[Entries pointing to words and elements]

#####

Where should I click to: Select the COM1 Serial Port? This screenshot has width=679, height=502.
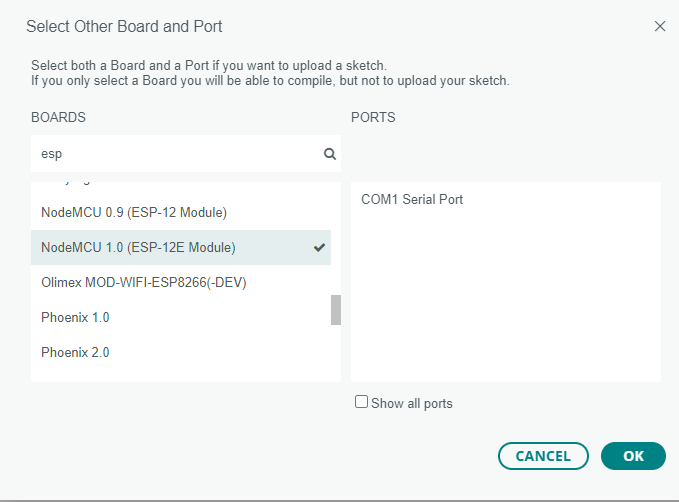[x=412, y=199]
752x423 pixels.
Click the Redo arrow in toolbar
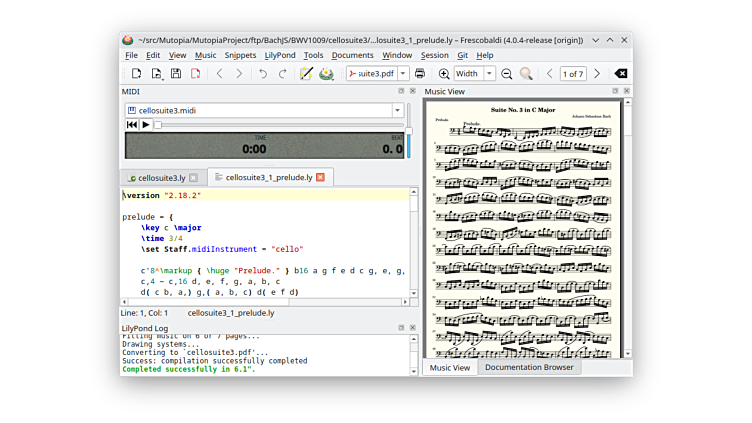click(282, 74)
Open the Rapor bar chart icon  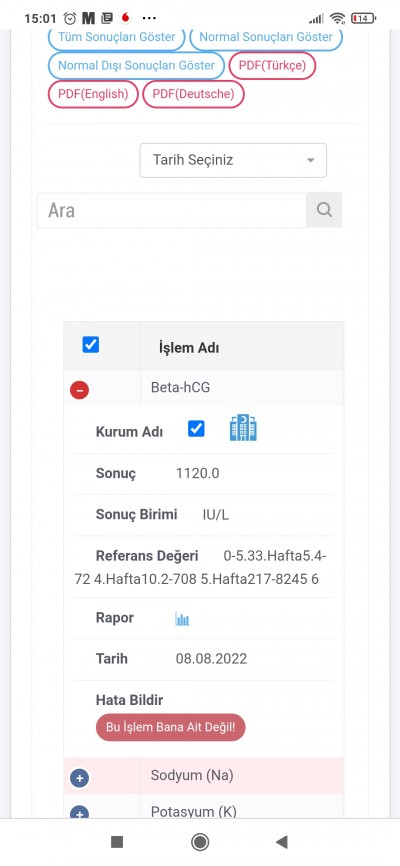pyautogui.click(x=182, y=619)
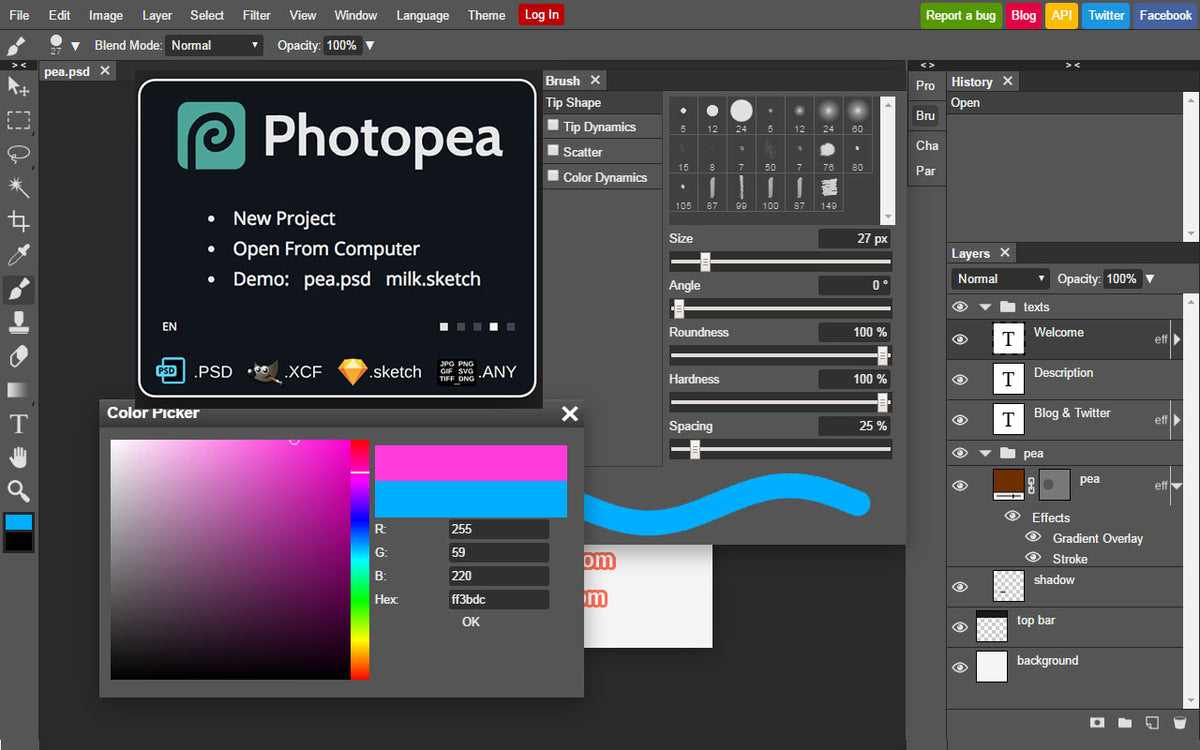Select the Lasso tool
The height and width of the screenshot is (750, 1200).
pos(18,153)
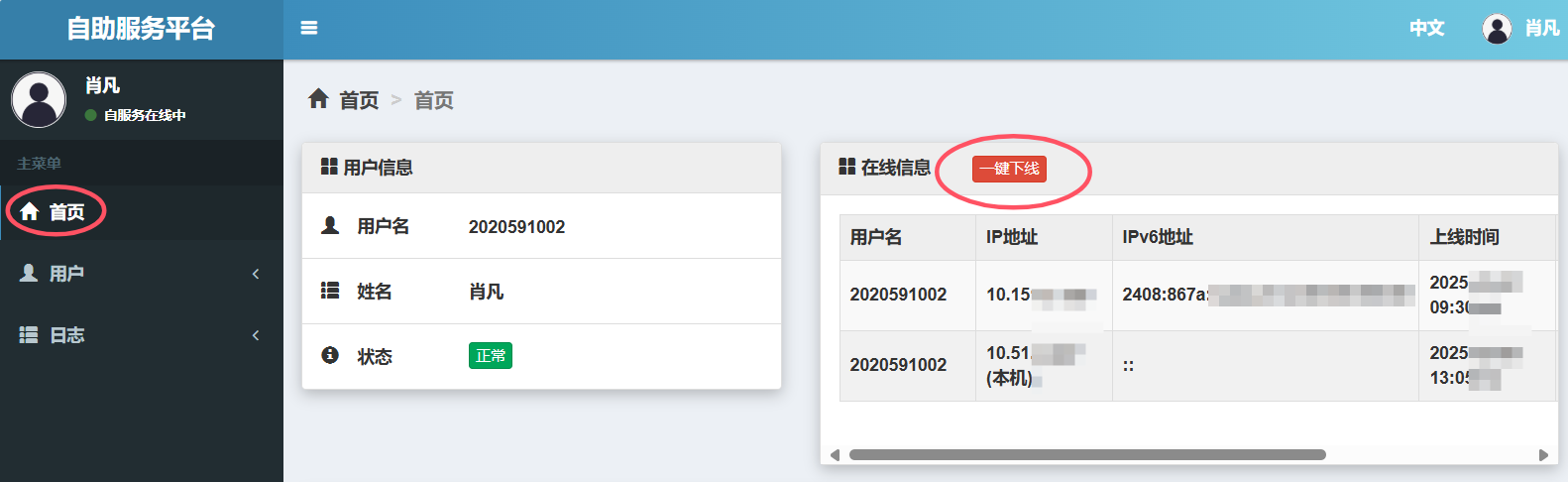Screen dimensions: 1568x482
Task: Click the 日志 list icon in sidebar
Action: tap(29, 335)
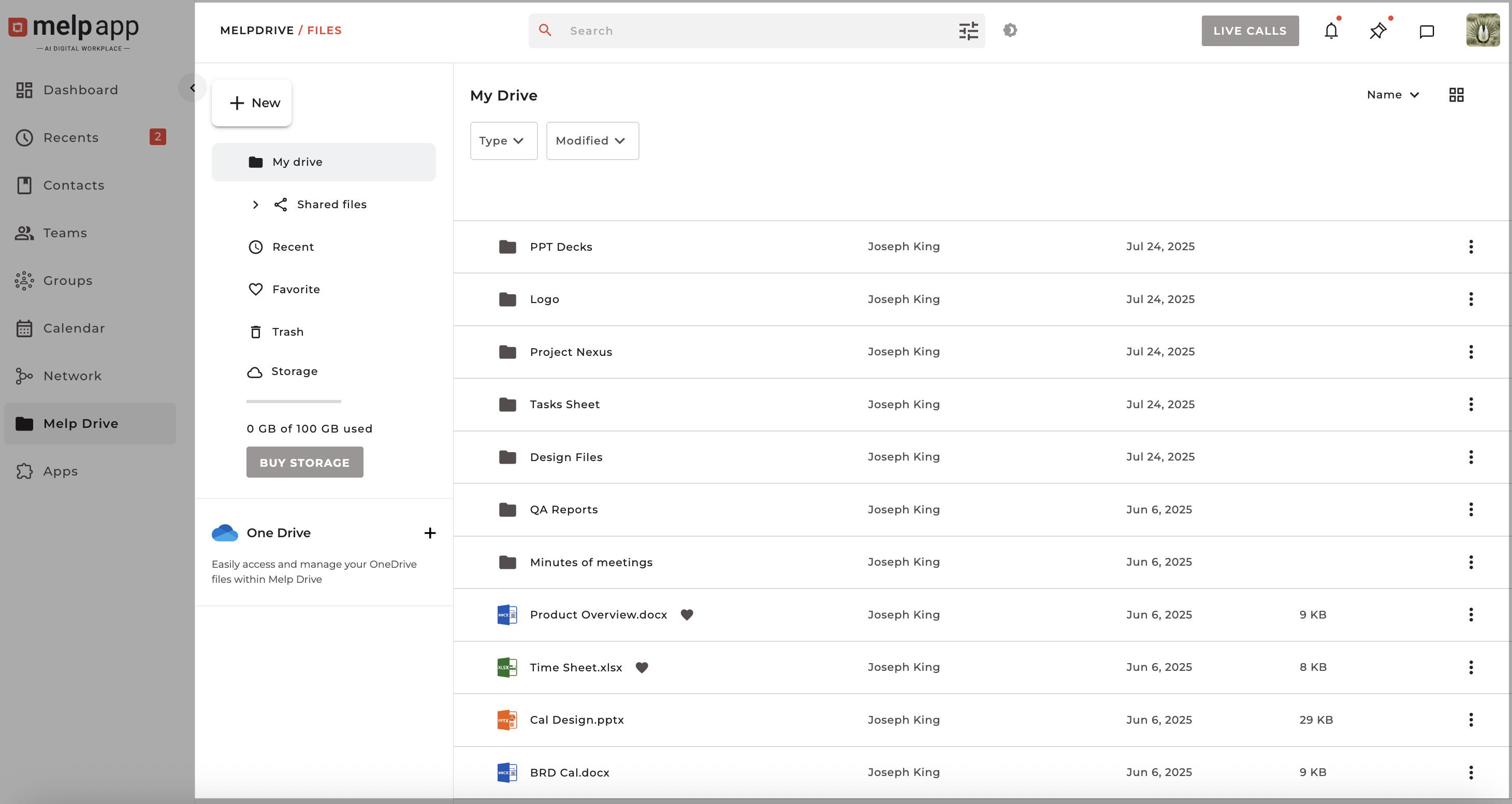Open the chat message icon
Screen dimensions: 1512x804
coord(1427,31)
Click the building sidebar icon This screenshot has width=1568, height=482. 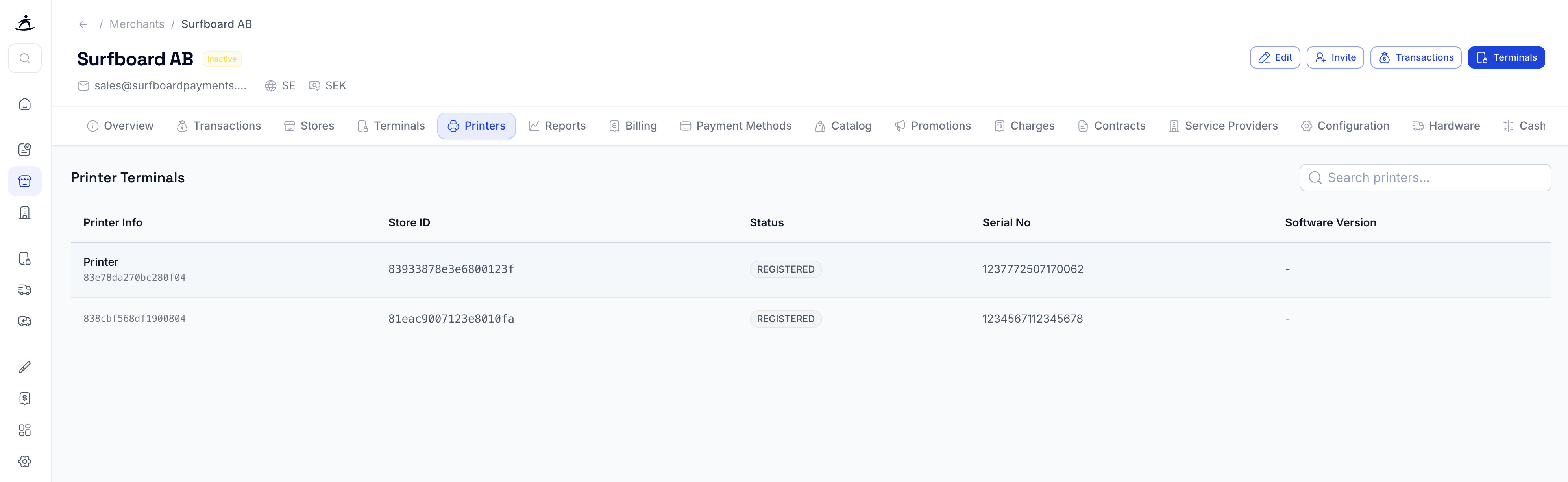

#####

> **STATED GOAL**
Copy out the material from its first line down to and including the line that contains "click(282, 74)". Leave the pictures out of your copy.

> **RESULT FOR THIS TASK**
Where should I click to: Select the COM1 Serial Port? This screenshot has width=679, height=502.
[x=412, y=199]
752x423 pixels.
Click the Redo arrow in toolbar
click(282, 74)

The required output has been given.